_What is required_. Rewrite the lines from the line with "Given: Toggle word wrap in response body" to the line with "The width and", replacing "word wrap" with "line wrap" and leaving everything else unchanged.
━━━ Provided data
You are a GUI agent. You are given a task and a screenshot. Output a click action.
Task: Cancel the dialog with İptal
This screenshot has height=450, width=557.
━━━━━━
━━━ Provided data
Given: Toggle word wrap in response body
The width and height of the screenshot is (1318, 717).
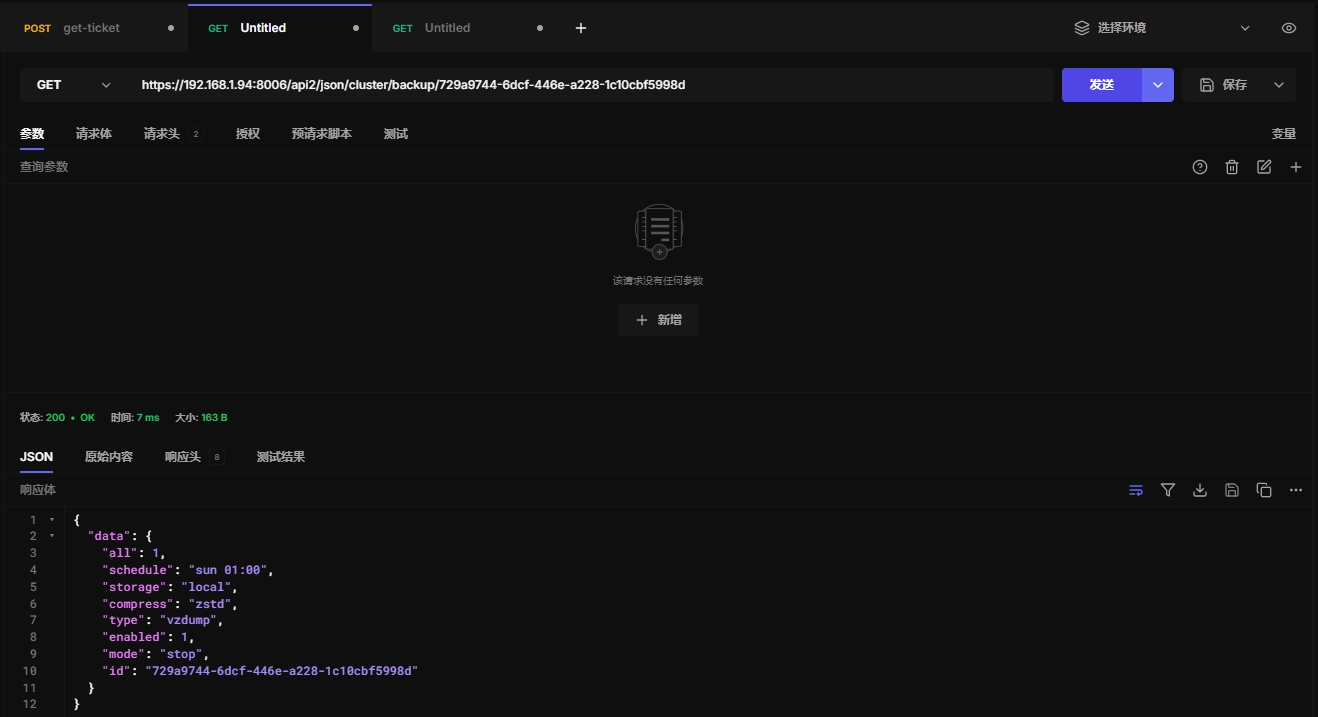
━━━━━━
_Task solution_.
Given: Toggle line wrap in response body
The width and height of the screenshot is (1318, 717).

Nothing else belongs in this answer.